**REQUIREMENT**
Going from the top of the data below, give again each line through the one containing "Viewport: 577px width, 460px height.", both ends kept.

**Stored items**
******
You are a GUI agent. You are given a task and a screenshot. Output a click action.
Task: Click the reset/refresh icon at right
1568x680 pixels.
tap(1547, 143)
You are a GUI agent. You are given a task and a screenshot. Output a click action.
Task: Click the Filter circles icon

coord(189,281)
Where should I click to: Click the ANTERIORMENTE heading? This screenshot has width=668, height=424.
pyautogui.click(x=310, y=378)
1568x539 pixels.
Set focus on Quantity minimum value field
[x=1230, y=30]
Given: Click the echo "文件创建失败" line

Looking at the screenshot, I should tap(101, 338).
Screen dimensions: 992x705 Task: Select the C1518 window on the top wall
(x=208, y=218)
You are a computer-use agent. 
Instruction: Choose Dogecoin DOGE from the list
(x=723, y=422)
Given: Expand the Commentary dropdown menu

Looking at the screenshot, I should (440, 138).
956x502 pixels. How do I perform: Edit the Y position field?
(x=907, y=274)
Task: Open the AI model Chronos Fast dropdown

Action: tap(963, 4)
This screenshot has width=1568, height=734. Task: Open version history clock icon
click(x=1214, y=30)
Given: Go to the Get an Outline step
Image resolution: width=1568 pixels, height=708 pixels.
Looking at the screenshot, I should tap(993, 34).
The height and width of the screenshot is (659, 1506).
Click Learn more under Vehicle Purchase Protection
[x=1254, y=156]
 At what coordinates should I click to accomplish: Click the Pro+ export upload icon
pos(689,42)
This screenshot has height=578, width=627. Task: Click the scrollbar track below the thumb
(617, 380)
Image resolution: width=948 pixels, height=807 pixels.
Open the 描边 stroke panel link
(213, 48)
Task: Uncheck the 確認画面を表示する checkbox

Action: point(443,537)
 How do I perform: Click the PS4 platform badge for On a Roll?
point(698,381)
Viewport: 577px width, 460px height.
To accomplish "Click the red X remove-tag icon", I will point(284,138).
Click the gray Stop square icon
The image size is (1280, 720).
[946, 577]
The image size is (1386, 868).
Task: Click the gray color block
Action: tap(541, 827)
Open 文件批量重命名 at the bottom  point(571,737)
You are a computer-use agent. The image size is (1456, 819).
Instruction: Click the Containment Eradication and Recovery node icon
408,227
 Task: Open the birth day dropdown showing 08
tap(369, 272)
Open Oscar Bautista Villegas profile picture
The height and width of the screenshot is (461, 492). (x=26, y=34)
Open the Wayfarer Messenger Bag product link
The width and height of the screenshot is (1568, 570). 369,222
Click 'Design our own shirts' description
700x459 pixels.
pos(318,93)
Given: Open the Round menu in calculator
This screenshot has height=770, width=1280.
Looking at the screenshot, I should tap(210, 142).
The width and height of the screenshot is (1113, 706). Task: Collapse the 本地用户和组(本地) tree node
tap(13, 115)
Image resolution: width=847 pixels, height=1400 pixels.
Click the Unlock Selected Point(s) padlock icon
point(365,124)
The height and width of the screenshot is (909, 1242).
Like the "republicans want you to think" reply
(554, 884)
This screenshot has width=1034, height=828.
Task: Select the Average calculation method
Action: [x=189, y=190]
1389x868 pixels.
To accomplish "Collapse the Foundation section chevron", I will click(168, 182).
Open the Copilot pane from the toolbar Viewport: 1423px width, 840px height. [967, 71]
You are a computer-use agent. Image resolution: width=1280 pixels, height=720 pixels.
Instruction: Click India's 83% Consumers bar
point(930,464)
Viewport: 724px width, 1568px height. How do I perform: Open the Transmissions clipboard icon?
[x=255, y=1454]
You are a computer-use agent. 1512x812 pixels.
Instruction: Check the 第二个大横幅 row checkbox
******
**EXERCISE RESULT**
You are a GUI agent. You are given a task and a screenshot. Output a click action.
Task: Click the reset/refresh icon at right
1568x680 pixels.
tap(1547, 143)
You are a GUI agent. You are given a task and a screenshot. Output a click action.
Task: Click the Filter circles icon

coord(189,281)
Where should I click to: Click the ANTERIORMENTE heading? This screenshot has width=668, height=424.
pyautogui.click(x=310, y=378)
1568x539 pixels.
Set focus on Quantity minimum value field
[x=1230, y=30]
Given: Click the echo "文件创建失败" line

Looking at the screenshot, I should tap(101, 338).
Screen dimensions: 992x705 Task: Select the C1518 window on the top wall
(x=208, y=218)
You are a computer-use agent. 
Instruction: Choose Dogecoin DOGE from the list
(x=723, y=422)
Given: Expand the Commentary dropdown menu

Looking at the screenshot, I should (440, 138).
956x502 pixels. How do I perform: Edit the Y position field?
(x=907, y=274)
Task: Open the AI model Chronos Fast dropdown

Action: tap(963, 4)
This screenshot has width=1568, height=734. Task: Open version history clock icon
click(x=1214, y=30)
Given: Go to the Get an Outline step
Image resolution: width=1568 pixels, height=708 pixels.
Looking at the screenshot, I should tap(993, 34).
The height and width of the screenshot is (659, 1506).
Click Learn more under Vehicle Purchase Protection
[x=1254, y=156]
 At what coordinates should I click to accomplish: Click the Pro+ export upload icon
pos(689,42)
This screenshot has height=578, width=627. Task: Click the scrollbar track below the thumb
(617, 380)
Image resolution: width=948 pixels, height=807 pixels.
Open the 描边 stroke panel link
(213, 48)
Task: Uncheck the 確認画面を表示する checkbox

Action: point(443,537)
 How do I perform: Click the PS4 platform badge for On a Roll?
point(698,381)
Viewport: 577px width, 460px height.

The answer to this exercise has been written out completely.